As the various Blairites and Brownites start to creep away from their previous positions I wonder if the red tie will make a comeback. We are now seeing them dump the 'New' and just calling themselves Labour and even the banned word socialism cropped up today, so maybe we will. (And yes Ken Livingstone, I noticed the yellow tie you have been wearing. A little bit of tradition please!)

Saturday, July 18, 2009

It’s going to get worse! The Americanisation of British politics.

I’m not sure when it really started. Was it Maggie bringing in Saatchi & Saatchi for the 1979 election? Certainly by the time Blair was aping Clinton with sound bites, spin doctors and the 24 hour grin we were well on our way. Even Blair’s career path of university to law to politics was the standard American one. Now I have nothing against America, I worked for US marine companies for most of my working life. I am even a republican in the sense that I would rather not have a monarchy. But I do not envy the US political system. Now, like them, the difference between our two major parties can be hard to define.

Recently I have begun to feel we were out doing the Americans at their own game. It’s the increase of twenty-something potential and actual election candidates who have moved directly from university to a political career. This isn’t only happening with our own party, but also with the Tories and Liberals. Although I don’t always agree with him the Ken Livingstone interview on the Labourlist blog does highlight what’s going on. See two of his answers below.

Q. “Do you mean Old Labour with a capital O and a capital L or…”

KL. “Both! The main weakness of the so-called New Labour project was that it was too young and too graduate middle class. I was surprised how many old right-wingers who had spent their lives trying to stop me ended up supporting me because of how bad things had got.”

Q. “You know you can be young and graduate and working class and on the left of the party…”

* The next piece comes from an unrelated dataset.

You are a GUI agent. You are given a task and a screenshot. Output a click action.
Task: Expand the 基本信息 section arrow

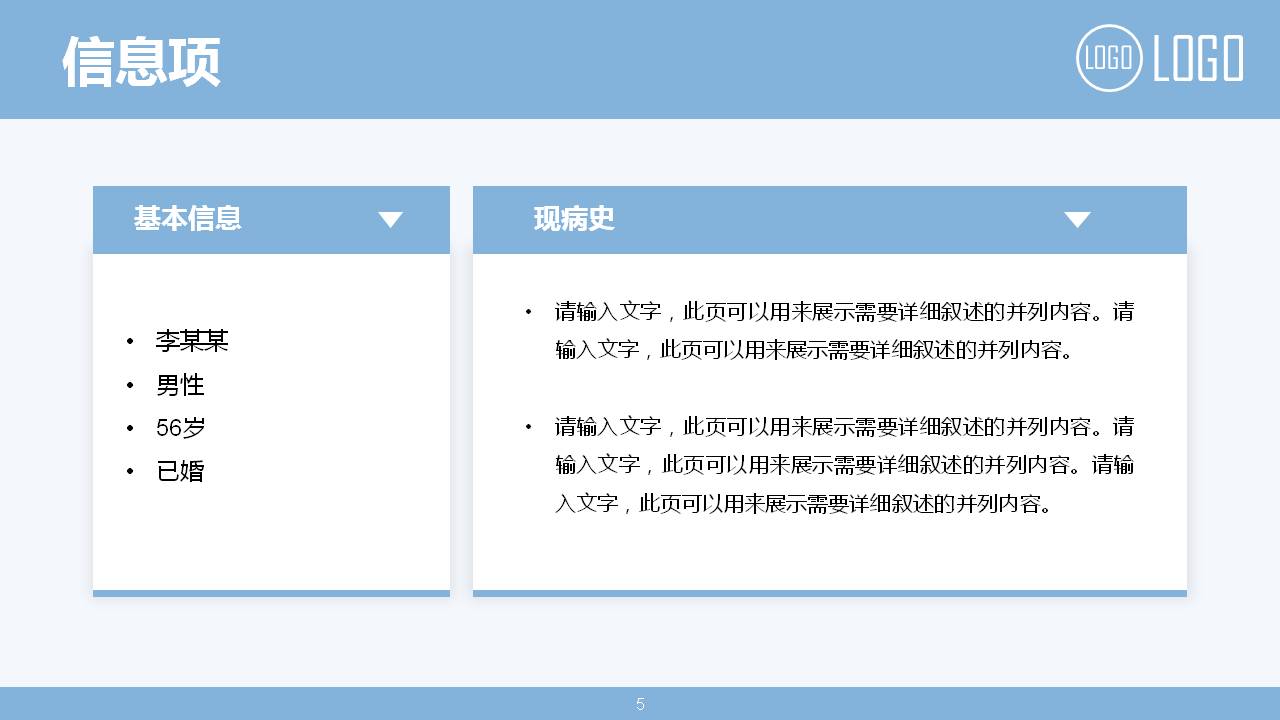[390, 219]

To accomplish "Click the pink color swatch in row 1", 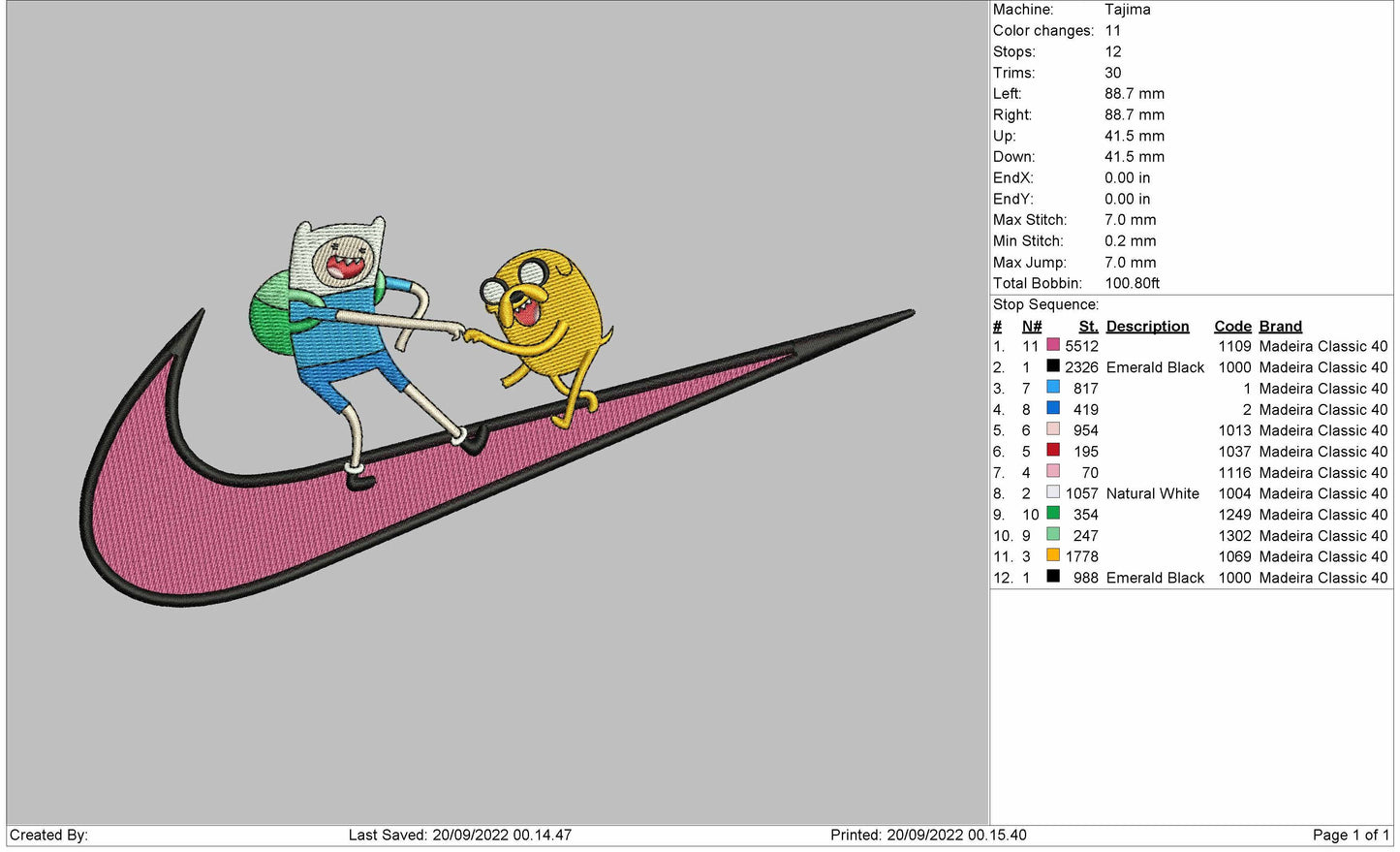I will (1053, 345).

KL. “I’m sure there is one somewhere. But in the run up to the 1998 Borough council elections in London, they introduced al these tests. Instead of being selected, you had to write statements of your values and management experience. But it wasn’t just the left wing that was stripped down by that; it was the working class people, black and white. I thought that was absolutely disgraceful. Blair and Brown between them took a functioning, broadly working class party, but one that was also strongly middle class, and reduced it to a shell. They closed down all the channels by which working class people could express themselves, through their unions and their local parties. If they hadn’t closed down the Labour party in that way, they might not have made the catastrophic mistake in carrying on Thatcher’s ban on council house building, And they’re now surprised that working class people are angry? What fuels the anger of those working class voters is that their kids have got nowhere to live.”

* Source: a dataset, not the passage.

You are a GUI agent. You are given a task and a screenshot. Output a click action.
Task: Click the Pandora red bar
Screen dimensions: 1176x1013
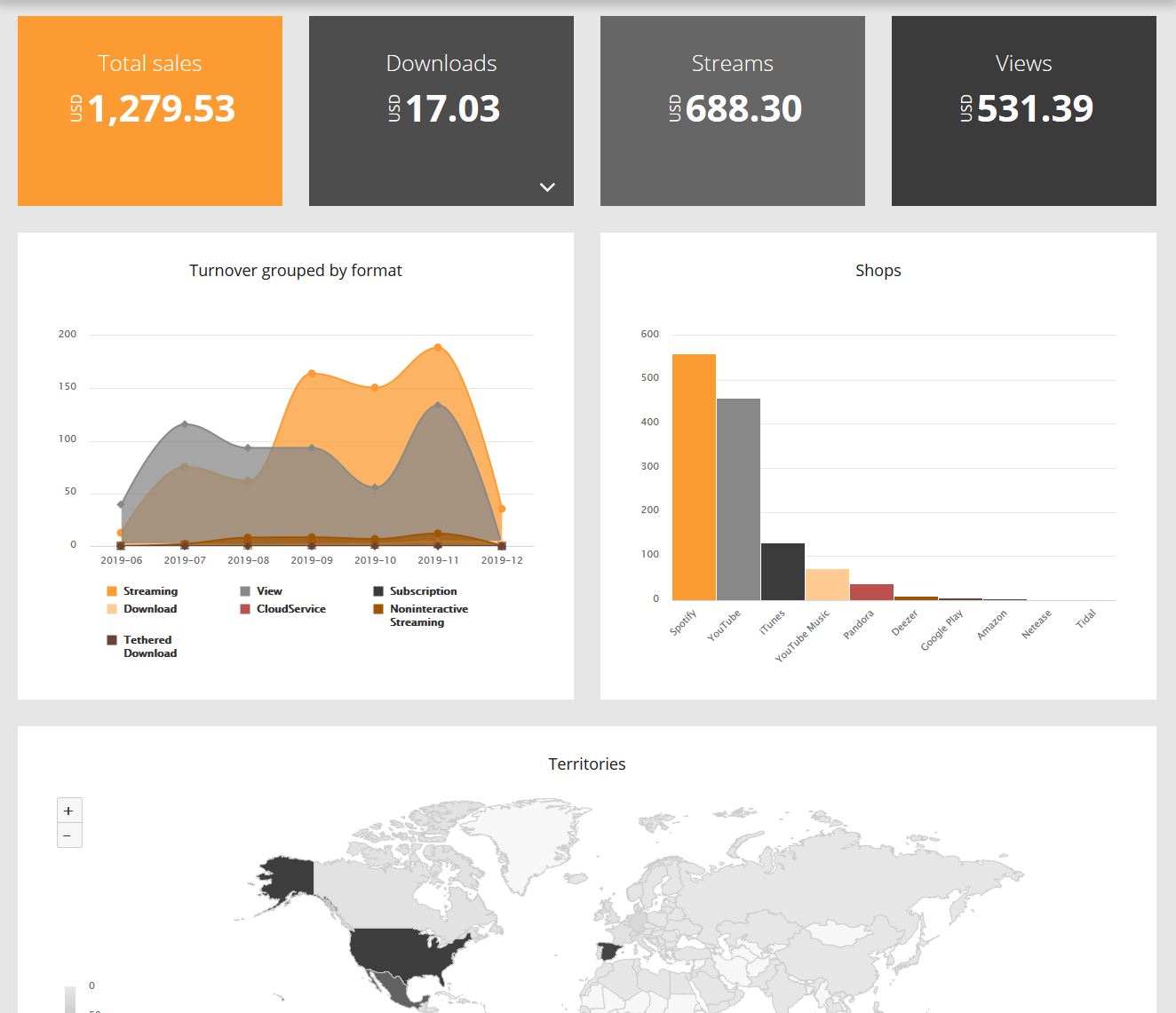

We haven’t really seen this since WW2. Before that there were rural seats that were passed down through aristocratic families, but by the 1945 election many of the new MPs had been in the forces before. Even those who wanted a political career like Churchill 40 years before that started with another job.

These new members of the political class are the evil spawn of Blair, Cameron and Clegg. Blair had a pretend job in law while attempting to get into parliament. Cameron didn’t even do this, going straight into the Conservative Research Department. Clegg looks like he saw the opportunity to enter UK politics via Europe.

But what do these and the new crop bring to the table; what experiences have they had which will help the country move forward? I try to see something positive in the youth of these people and New Labour’s parachuting in the likes of Georgia Gould, but it’s not working for me. Just look at the photos of the posters in the left column of Labourlist’s home page. It scares me that these are our next Labour Party representatives. (Apologies to those who don’t feel they fit my description.)

What the expense scandal should tell us is that we can’t afford to have this type of candidate. The political class must know that eventually the public will revolt and not just by not voting, or by voting BNP. Maybe a study of the French revolution will give them some warning. The people are very angry.